The difficulty of the intellectual life is, that whilst it can never assume a position of hostility to religion, which it must always recognize as the greatest natural force for the amelioration of mankind, it is nevertheless compelled to enunciate truths which may happen to be in contradiction with dogmas received at this or that particular time. That you may not suspect me of a disposition to dwell continually on safe generalities and to avoid details out of timidity, let me mention two cases on which the intellectual and scientific find themselves at variance with the clergy. The clergy tell us that mankind descend from a single pair, and that in the earlier ages the human race attained a longevity counted not by decades but by centuries. Alexander Humboldt disbelieves the first of these propositions, Professor Owen disbelieves the second. Men of science generally are of the same opinion. Few men of science accept Adam and Eve, few accept Methuselah. Professor Owen argues that, since the oldest skeletons known have the same system of teething that we have, man can never have lived long enough to require nine sets of teeth. In regard to these, and a hundred other points on which science advances new views, the question which concerns us is how we are to maintain the integrity of the intellectual life. The danger is the loss of inward ingenuousness, the attempt to persuade ourselves that we believe opposite statements. If once we admit disingenuousness into the mind, the intellectual life is no longer serene and pure. The plain course for the preservation of our honesty, which is the basis of truly intellectual thinking, is to receive the truth, whether agreeable or the contrary, with all its train of consequences, however repulsive or discouraging. In attempting to reconcile scientific truth with the oldest traditions of humanity, there is but one serious danger, the loss of intellectual integrity. Of that possession modern society has little left to lose.

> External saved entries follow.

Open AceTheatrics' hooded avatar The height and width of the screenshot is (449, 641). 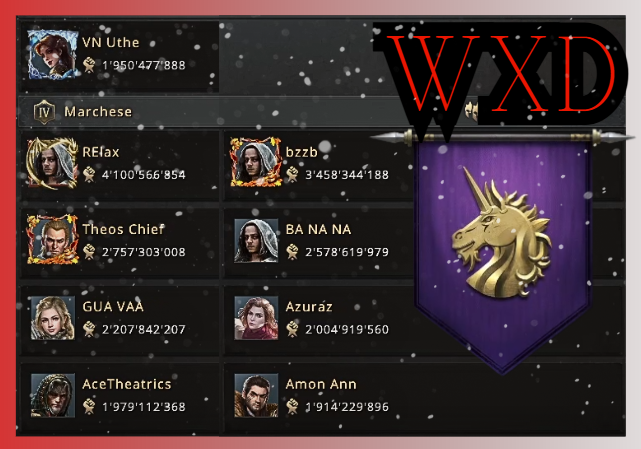pos(53,395)
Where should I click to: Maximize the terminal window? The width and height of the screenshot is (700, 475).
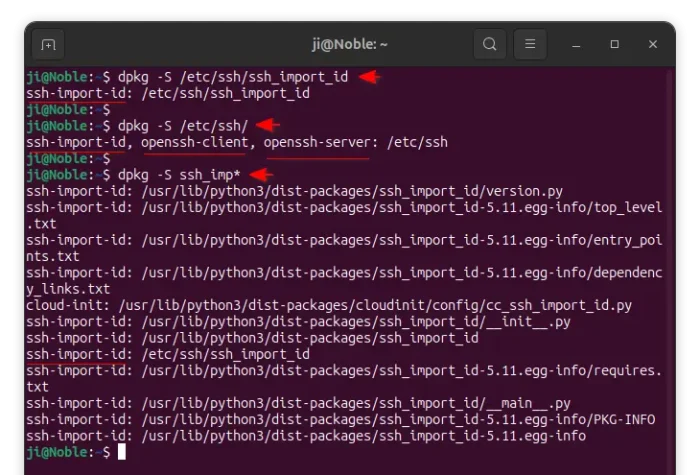point(615,44)
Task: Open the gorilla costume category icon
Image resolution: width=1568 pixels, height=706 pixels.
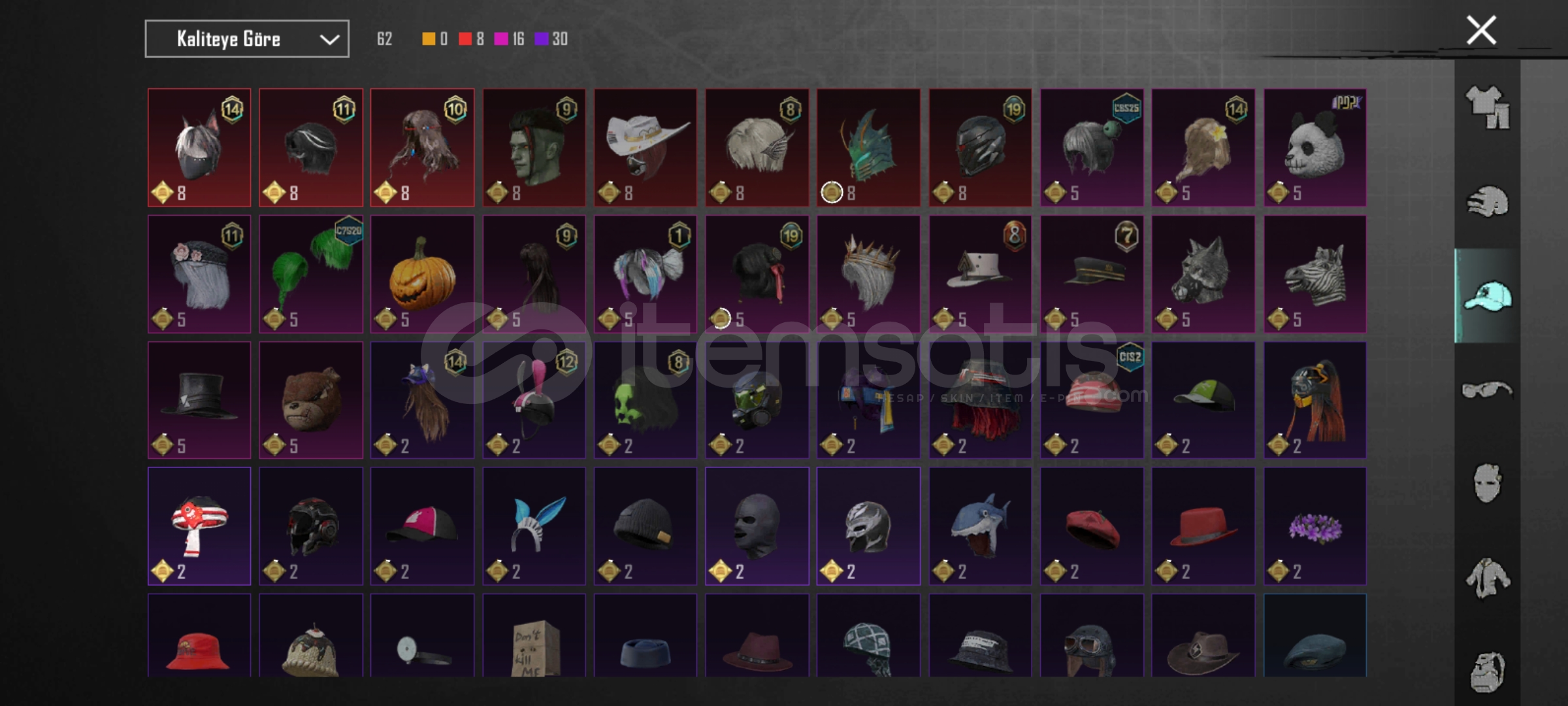Action: [x=1487, y=672]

But let us understand that the intellectual life and the religious life are as distinct as the scientific and the artistic lives. They may be led by the same person, but by the same person in different moods. They coincide on some points, accidentally. Certainly, the basis of high thinking is perfect honesty, and honesty is a recognized religious virtue. Where the two minds differ is on the importance of authority. The religious life is based upon authority, the intellectual life is based upon personal investigation. From the intellectual point of view I cannot advise you to restrain the spirit of investigation, which is the scientific spirit. It may lead you very far, yet always to truth, ultimately,—you, or those after you, whose path you may be destined to prepare. Science requires a certain inward heat and heroism in her votaries, notwithstanding the apparent coldness of her statements. Especially does she require that intellectual fearlessness which accepts a proved fact without reference to its personal or its social consequences.
LETTER V.
TO A FRIEND WHO SEEMED TO TAKE CREDIT TO HIMSELF, INTELLECTUALLY, FROM THE NATURE OF HIS RELIGIOUS BELIEF.

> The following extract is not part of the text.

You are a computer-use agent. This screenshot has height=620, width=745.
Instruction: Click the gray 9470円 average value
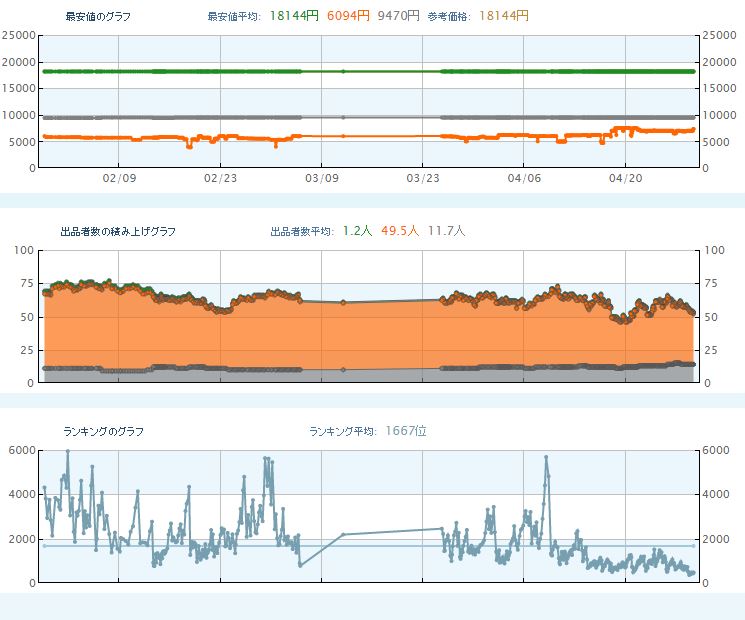point(398,16)
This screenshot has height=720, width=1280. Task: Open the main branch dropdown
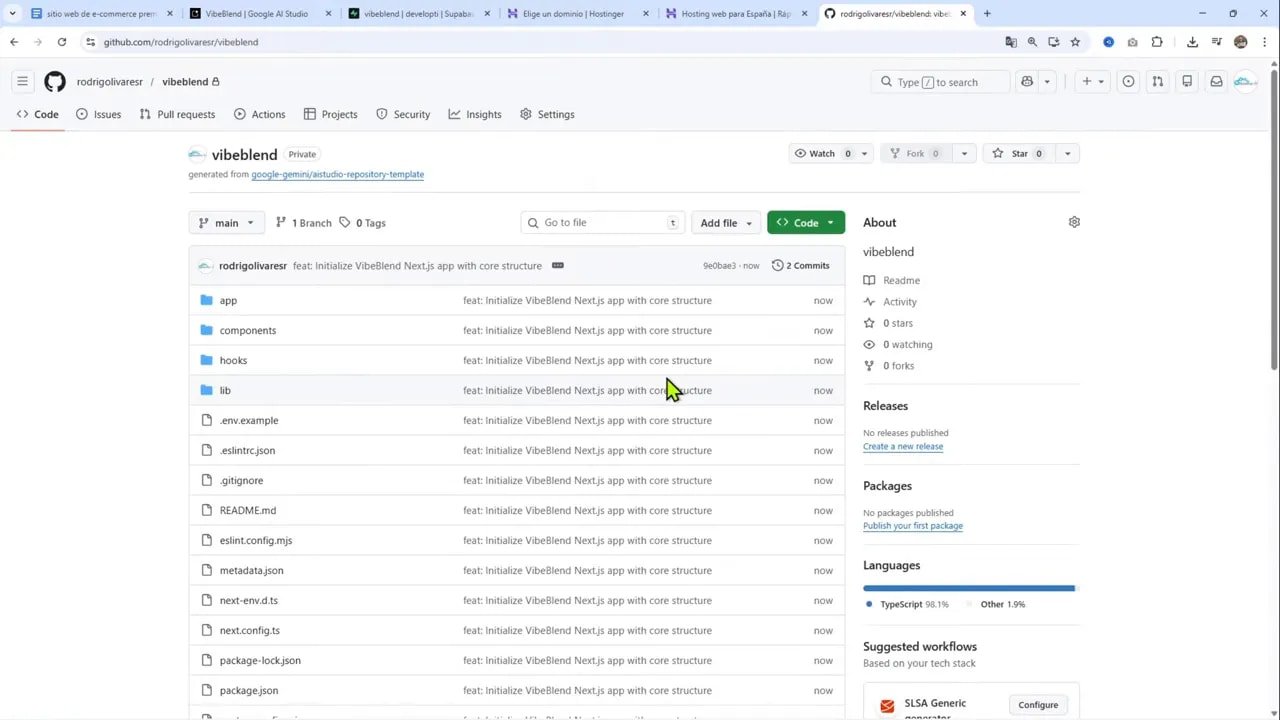pos(226,222)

Anecdote of a Swiss gentleman—Religious belief protects traditions, but does not weaken the critical faculty itself—Illustration from the art of etching—Sydney Smith—Dr. Arnold—Earnest religious belief of Ampère—Comte and Sainte-Beuve—Faraday—Belief or unbelief proves nothing for or against intellectual capacity.
I happened once to be travelling in Switzerland with an eminent citizen of that country, and I remember how in speaking of some place we passed through he associated together the ideas of Protestantism and intellectual superiority in some such phrase as this: “The people here are very superior; they are Protestants.” There seemed to exist, in my companion’s mind, an assumption that Protestants would be superior people intellectually, or that superior people would be Protestants; and this set me thinking whether, in the course of such experience as had fallen in my way, I had found that religious creed had made much difference in the matter of intellectual acumen or culture.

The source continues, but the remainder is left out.